![]() | Chapter 24: Publishing | ![]() ![]() |
24.3. How interactive fiction is published |
If we take the eleven novel-publishing stages of the previous section in order, we find that pretty well the same business goes on for works of IF.
(a) Editing. Working with a small number of trusted play-testers, and taking their responses seriously even when inconvenient, will almost always produce an immeasurably better work: not just better functionally, but better artistically, and more enjoyable. Play-testers can usually be recruited by placing an ad on www.intfiction.org/forum.
(b) Copy-editing. Play-testers will also pick up small stuff - spelling mistakes, and punctuation errors - but note that Inform for OS X will spell-check our source text on request.

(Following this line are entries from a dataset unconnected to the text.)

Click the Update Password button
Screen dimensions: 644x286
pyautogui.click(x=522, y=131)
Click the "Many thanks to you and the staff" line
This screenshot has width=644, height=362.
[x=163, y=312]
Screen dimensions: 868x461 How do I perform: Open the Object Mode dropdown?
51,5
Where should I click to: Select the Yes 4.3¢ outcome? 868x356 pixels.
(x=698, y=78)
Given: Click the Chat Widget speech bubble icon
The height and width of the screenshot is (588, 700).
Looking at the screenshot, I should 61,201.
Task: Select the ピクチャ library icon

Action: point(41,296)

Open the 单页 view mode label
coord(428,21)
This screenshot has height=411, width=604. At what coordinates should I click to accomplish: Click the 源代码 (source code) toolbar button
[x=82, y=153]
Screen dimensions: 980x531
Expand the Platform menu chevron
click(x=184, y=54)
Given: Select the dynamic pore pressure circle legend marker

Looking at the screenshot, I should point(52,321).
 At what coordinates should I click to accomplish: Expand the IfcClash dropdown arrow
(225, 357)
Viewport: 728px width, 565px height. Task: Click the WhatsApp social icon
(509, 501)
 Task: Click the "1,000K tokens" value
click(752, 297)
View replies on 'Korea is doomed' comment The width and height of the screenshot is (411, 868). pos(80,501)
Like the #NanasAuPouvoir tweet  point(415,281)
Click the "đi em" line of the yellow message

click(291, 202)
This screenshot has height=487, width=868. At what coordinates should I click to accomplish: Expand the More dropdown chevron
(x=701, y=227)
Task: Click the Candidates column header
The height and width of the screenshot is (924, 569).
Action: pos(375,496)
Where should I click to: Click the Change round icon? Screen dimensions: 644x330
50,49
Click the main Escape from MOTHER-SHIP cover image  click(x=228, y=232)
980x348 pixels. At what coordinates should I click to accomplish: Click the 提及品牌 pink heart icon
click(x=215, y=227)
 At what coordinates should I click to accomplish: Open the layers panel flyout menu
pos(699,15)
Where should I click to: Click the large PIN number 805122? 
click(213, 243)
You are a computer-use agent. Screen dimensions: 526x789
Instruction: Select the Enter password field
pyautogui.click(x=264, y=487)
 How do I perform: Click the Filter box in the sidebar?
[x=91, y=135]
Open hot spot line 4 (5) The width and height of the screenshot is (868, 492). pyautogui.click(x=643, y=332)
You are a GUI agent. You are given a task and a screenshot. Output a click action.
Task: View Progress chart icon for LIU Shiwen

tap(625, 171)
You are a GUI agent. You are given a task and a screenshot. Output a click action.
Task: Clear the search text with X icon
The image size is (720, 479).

(c) Bibliographic data is added.
(d) Printing. Clicking Inform's Release button is the equivalent the-die-is-cast moment.
(e) Cover art is added. As we saw in the previous chapter, Inform can add a cover image as part of the Release process, though it will not itself draw and design that image - like a printer, it expects to be supplied with the original.
(f) A back cover blurb is added. Inform does indeed allow us to compose such a piece of text and include it with the work's bibliographic data.
(g) Binding. The story file, which is akin to the inside pages of a book, is combined with its cover art, bibliographic data, and also with other non-textual materials provided by the author (booklets, sound samples, images, etc.). Inform does much of this automatically, producing a composite object called a "blorb".
(h) Legal deposit. The work is uploaded to the IF Archive (www.if-archive.org), whose librarians shelve it in the appropriate section. More on this later.
(i) Shipping. A work of IF is electronic rather than physical, so nothing is actually moved, but many authors like to put their works on their own websites as well as placing them in the Archive.
(j) Publicity. Authors often announce a new work on IFDB (ifdb.tads.org). Authors often also set up a personal web page about the work. Inform can generate such a web page automatically, as we saw in the chapter about releasing new works.
(k) Reviews and awards. The IF community has competitions and awards in abundance, and several websites gather reviews. It is usually safe to say that a well-written work will not go unnoticed if it is sensibly publicised.